From: tcmay@sensemedia.net (Timothy C. May)
To: cypherpunks@toad.com
Message Hash: 4c01a26cdfaaad382e978b26ba59883103c82fb0cb9dd76f05a4f429d06dc1c3
Message ID: <ac470d240502100447cc@[]>
Reply To: N/A
UTC Datetime: 1995-08-04 06:40:51 UTC
Raw Date: Thu, 3 Aug 95 23:40:51 PDT

Raw message

From: tcmay@sensemedia.net (Timothy C. May)
Date: Thu, 3 Aug 95 23:40:51 PDT
To: cypherpunks@toad.com
Subject: RSA has been proved correct
Message-ID: <ac470d240502100447cc@[]>
MIME-Version: 1.0
Content-Type: text/plain

Serendipity strikes.

I was reading the logic programming/theorem proving chapter of my new
Russell and Norvig book on AI, and came across something I once knew about
but had forgotten: the Boyer-Moore theorem prover was applied to the RSA
algorithm and the correctness of it was verified. Correctness in the sense
of showing that outputs match formal specs, for all inputs.

The paper is: Boyer, R.S and Moore, J.S. (1984). Proof checking the RSA
public key encryption algorithm, "American Mathematical Monthly,"

Now this does not mean:

- that implementations cannot have flaws, backdoors, etc.

- that larger systems which use RSA cannot have flaws, backdoors, etc.

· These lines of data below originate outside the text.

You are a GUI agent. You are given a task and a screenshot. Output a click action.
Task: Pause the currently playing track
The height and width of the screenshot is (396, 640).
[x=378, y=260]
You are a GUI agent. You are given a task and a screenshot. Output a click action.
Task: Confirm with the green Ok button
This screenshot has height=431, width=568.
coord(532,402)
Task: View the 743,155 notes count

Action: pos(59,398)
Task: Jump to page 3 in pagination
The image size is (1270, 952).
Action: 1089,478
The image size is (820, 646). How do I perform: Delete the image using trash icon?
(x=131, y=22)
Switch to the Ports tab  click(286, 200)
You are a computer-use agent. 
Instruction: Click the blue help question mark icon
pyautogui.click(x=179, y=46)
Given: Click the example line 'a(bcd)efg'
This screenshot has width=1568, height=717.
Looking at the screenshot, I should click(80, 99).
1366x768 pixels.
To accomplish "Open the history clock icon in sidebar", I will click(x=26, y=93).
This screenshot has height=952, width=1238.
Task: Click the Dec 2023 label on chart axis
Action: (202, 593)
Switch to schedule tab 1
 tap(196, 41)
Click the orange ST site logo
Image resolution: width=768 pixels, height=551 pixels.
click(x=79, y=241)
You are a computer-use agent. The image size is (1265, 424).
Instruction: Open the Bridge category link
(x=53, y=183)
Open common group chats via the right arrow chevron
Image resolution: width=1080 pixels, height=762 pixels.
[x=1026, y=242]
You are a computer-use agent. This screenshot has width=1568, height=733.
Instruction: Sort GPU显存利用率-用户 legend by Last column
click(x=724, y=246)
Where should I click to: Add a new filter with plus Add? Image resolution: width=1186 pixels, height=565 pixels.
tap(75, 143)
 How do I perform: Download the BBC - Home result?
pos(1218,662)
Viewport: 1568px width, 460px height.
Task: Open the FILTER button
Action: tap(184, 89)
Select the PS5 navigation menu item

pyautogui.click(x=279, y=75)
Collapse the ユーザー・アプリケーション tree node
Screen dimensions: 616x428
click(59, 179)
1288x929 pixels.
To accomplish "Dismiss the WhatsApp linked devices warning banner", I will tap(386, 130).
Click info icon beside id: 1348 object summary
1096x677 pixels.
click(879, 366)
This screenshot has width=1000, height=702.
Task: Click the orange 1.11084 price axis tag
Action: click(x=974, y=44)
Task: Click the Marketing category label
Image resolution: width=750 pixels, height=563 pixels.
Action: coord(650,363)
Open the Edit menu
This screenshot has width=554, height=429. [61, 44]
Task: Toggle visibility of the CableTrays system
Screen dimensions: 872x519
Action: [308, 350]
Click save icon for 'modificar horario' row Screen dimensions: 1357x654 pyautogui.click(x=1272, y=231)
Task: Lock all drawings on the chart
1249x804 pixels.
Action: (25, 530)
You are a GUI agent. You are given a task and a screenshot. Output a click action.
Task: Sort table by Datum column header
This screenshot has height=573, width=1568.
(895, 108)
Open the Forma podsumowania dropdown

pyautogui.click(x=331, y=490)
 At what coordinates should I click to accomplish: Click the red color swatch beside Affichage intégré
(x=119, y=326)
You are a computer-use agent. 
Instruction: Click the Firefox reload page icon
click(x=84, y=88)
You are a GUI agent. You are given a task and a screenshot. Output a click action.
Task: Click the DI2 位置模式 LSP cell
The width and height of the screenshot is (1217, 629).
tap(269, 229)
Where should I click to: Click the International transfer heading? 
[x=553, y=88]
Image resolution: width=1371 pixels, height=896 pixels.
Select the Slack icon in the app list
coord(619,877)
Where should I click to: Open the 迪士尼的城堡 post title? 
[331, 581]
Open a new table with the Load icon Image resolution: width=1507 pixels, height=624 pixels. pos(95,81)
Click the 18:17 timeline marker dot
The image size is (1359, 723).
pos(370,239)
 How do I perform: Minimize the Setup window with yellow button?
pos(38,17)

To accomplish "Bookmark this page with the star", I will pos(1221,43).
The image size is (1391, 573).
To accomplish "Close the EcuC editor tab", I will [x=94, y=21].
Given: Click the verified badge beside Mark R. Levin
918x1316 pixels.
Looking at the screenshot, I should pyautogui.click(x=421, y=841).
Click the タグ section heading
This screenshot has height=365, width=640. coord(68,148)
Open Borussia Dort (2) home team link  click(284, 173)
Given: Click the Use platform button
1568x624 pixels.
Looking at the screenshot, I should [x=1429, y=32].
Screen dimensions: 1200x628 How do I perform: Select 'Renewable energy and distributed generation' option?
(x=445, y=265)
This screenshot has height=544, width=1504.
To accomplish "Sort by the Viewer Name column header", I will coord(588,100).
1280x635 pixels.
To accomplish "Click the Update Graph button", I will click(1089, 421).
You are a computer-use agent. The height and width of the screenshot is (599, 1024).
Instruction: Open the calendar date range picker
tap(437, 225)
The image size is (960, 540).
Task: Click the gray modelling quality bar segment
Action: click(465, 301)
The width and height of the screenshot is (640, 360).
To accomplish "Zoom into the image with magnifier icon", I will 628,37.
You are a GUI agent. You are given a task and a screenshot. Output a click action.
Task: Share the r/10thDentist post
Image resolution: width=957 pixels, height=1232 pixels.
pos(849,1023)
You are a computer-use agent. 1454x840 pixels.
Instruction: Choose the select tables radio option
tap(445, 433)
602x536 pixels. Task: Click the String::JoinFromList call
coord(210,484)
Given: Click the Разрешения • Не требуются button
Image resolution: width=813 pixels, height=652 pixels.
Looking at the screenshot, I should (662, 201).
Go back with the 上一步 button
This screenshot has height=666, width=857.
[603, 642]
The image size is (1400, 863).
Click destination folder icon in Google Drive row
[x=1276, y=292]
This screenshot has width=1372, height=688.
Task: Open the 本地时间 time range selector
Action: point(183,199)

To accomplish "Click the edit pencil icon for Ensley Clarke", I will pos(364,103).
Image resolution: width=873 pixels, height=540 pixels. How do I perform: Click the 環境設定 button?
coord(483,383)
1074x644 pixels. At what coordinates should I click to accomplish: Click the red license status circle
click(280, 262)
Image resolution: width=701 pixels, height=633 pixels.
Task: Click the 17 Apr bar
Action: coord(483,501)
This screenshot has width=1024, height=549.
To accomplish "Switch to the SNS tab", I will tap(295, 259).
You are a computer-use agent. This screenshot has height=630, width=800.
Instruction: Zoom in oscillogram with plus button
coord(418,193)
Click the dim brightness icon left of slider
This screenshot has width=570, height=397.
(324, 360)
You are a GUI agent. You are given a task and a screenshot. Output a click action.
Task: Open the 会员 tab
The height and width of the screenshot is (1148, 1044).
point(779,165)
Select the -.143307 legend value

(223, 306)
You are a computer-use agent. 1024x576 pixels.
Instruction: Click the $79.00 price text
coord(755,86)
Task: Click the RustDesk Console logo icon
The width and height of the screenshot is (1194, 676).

What it says is that there is hope that formal verification of critical
modules is possible.

I can't imagine too many areas of software engineering that are more
critical to modularize and verify than crypto and digital money sorts of

Huge monolithic programs are vastly more difficult--probably
intractable--to verify.

The "crypto library" project(s)--I use the plural because there have been
several such projects--are good ideas. Small modules that do one thing and
one thing only are best for building larger modules robustly.

--Tim May

Timothy C. May         | Crypto Anarchy: encryption, digital money,
tcmay@sensemedia.net   | anonymous networks, digital pseudonyms, zero
408-728-0152           | knowledge, reputations, information markets,
Corralitos, CA         | black markets, collapse of governments.
Higher Power: 2^756839 | Public Key: PGP and MailSafe available.
"National borders are just speed bumps on the information superhighway."